━━━ Data section
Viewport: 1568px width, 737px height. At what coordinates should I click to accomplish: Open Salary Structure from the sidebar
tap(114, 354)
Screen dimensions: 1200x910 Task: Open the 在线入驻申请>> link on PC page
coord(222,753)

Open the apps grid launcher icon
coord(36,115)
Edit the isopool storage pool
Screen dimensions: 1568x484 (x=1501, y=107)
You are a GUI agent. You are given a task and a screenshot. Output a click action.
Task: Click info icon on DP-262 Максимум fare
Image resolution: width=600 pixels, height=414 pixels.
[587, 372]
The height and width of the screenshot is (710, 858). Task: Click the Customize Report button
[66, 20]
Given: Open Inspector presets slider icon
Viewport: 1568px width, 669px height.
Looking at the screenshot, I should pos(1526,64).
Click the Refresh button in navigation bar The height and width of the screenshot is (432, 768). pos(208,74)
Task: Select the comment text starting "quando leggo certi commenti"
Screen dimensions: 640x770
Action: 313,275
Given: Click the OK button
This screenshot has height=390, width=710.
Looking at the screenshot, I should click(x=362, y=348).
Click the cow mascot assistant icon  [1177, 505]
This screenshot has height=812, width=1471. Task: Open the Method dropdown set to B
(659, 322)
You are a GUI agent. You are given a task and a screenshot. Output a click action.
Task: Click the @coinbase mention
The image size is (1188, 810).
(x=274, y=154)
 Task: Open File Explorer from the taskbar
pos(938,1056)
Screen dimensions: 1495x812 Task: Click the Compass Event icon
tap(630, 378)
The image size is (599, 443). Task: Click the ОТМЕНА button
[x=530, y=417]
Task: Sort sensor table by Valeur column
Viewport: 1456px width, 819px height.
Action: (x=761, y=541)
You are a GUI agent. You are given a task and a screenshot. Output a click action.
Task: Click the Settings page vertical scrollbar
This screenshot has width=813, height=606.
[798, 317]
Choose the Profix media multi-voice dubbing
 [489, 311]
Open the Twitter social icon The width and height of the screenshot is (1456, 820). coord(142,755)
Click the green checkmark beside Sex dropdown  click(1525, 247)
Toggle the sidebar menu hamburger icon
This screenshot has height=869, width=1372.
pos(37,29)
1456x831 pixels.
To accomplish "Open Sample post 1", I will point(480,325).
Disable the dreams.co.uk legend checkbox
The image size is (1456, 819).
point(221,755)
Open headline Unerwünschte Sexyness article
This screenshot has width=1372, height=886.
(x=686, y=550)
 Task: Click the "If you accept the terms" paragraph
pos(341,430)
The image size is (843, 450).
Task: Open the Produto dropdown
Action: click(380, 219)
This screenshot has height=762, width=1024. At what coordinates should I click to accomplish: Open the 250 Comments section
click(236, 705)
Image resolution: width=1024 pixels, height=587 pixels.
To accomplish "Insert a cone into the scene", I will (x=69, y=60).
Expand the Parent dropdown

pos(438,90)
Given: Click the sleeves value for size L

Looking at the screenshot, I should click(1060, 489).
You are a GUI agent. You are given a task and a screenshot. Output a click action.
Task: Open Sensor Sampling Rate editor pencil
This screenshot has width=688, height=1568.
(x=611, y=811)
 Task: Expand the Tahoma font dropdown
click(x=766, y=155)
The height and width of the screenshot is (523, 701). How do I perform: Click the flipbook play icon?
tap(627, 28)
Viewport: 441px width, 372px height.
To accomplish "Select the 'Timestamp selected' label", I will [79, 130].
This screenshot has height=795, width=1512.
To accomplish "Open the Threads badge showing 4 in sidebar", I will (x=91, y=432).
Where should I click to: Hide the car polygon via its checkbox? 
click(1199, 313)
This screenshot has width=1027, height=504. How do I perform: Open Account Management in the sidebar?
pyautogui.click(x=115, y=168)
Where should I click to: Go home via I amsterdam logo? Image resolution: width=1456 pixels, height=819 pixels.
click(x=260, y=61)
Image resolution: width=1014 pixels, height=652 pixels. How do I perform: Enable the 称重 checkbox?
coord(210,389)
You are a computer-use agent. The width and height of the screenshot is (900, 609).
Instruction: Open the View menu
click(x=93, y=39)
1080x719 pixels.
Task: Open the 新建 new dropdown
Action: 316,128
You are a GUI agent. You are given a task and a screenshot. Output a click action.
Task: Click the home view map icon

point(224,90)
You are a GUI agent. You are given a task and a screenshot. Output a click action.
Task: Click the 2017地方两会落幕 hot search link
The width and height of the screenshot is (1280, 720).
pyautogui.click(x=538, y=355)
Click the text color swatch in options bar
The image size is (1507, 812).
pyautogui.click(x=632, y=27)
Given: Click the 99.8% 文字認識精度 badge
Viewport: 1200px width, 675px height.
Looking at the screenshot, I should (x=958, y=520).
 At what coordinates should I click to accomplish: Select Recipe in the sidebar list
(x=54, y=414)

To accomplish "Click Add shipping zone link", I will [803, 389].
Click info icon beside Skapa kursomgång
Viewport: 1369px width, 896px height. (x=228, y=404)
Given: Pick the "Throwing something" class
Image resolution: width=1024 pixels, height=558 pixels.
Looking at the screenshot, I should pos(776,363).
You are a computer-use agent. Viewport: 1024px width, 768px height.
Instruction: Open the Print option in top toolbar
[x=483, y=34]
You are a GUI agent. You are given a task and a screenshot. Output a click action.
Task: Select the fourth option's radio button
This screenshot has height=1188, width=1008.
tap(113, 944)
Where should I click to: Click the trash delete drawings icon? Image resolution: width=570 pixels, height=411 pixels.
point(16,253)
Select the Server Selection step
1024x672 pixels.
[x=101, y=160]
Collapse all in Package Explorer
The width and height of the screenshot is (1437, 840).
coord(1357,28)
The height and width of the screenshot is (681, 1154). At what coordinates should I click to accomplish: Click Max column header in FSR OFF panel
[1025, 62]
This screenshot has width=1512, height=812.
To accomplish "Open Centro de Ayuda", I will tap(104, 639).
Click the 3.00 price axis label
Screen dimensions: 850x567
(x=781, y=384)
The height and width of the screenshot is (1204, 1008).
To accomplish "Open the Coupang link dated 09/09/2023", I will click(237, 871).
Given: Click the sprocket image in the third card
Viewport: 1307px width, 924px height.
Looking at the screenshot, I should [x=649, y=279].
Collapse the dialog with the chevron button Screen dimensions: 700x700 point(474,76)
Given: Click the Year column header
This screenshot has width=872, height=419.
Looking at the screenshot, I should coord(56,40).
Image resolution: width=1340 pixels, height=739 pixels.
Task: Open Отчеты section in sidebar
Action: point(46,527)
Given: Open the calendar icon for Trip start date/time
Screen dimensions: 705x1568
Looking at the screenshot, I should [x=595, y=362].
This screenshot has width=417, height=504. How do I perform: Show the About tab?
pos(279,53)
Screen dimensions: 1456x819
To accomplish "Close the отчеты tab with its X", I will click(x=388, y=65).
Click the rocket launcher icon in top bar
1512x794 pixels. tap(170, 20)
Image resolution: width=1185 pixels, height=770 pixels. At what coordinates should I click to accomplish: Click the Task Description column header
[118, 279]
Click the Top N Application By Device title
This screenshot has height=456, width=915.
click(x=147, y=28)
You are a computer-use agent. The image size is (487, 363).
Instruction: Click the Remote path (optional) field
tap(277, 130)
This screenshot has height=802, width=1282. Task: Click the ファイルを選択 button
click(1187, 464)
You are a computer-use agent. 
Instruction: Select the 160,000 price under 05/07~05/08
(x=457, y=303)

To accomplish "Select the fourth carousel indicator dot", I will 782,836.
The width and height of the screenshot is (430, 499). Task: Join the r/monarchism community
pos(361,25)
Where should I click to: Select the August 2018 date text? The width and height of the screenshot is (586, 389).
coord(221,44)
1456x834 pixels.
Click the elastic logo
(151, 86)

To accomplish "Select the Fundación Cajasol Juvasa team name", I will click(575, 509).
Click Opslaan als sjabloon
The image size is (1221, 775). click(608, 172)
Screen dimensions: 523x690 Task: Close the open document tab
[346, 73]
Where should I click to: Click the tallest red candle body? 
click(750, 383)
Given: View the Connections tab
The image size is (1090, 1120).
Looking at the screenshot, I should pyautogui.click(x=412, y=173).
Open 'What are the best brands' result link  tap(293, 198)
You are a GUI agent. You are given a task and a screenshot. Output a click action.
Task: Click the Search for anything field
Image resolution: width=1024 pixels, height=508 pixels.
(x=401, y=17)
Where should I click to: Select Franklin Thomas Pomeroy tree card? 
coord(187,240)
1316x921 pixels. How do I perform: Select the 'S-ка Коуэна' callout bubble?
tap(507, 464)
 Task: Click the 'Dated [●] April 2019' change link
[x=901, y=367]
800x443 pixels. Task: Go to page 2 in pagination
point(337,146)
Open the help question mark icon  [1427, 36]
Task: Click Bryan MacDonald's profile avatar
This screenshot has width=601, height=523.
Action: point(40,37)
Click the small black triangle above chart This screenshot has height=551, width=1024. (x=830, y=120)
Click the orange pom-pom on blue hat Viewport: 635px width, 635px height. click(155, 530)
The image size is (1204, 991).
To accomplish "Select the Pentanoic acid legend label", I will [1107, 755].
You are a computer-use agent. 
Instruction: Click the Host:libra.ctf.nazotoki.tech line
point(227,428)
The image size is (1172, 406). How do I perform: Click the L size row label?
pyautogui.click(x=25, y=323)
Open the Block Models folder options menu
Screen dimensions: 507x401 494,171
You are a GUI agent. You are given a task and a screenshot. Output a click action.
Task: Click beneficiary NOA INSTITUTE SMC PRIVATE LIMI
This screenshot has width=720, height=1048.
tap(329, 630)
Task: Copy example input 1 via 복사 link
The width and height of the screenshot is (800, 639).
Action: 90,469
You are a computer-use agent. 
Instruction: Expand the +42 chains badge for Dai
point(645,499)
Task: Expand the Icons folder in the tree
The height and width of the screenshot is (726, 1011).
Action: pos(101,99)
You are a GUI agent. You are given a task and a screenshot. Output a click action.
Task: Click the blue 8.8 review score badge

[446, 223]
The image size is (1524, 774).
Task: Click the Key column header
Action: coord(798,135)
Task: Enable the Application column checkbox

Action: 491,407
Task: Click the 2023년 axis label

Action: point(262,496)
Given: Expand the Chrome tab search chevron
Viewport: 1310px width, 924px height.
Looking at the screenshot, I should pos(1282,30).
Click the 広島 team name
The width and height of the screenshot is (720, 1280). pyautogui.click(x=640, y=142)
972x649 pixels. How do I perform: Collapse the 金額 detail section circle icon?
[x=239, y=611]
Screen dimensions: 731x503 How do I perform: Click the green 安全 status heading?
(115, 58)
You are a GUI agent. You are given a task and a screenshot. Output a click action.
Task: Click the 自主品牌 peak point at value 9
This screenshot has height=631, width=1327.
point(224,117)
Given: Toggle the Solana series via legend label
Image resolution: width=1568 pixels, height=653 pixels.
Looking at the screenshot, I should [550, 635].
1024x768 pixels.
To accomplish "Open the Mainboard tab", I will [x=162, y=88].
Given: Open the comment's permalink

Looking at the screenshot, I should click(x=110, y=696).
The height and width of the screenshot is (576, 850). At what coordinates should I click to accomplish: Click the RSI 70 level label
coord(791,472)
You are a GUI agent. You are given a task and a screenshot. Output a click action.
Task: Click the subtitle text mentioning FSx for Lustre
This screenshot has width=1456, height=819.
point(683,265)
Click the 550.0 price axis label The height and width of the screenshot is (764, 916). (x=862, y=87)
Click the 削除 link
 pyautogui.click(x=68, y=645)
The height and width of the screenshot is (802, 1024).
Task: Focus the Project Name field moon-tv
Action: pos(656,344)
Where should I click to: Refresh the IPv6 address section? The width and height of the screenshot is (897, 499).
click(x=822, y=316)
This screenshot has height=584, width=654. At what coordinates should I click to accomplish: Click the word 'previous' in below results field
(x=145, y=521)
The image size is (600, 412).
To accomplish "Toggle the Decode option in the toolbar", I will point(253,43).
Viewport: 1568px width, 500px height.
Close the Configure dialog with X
━━━━━━
> _Task to carry out_:
Extract everything from the beginning of the records down to the line containing "Action: 313,275", including that line, and copy those lines out verbatim.

> _Answer to this task_:
Viewport: 1568px width, 737px height. At what coordinates should I click to accomplish: Open Salary Structure from the sidebar
tap(114, 354)
Screen dimensions: 1200x910 Task: Open the 在线入驻申请>> link on PC page
coord(222,753)

Open the apps grid launcher icon
coord(36,115)
Edit the isopool storage pool
Screen dimensions: 1568x484 (x=1501, y=107)
You are a GUI agent. You are given a task and a screenshot. Output a click action.
Task: Click info icon on DP-262 Максимум fare
Image resolution: width=600 pixels, height=414 pixels.
[587, 372]
The height and width of the screenshot is (710, 858). Task: Click the Customize Report button
[66, 20]
Given: Open Inspector presets slider icon
Viewport: 1568px width, 669px height.
Looking at the screenshot, I should pos(1526,64).
Click the Refresh button in navigation bar The height and width of the screenshot is (432, 768). pos(208,74)
Task: Select the comment text starting "quando leggo certi commenti"
Screen dimensions: 640x770
Action: 313,275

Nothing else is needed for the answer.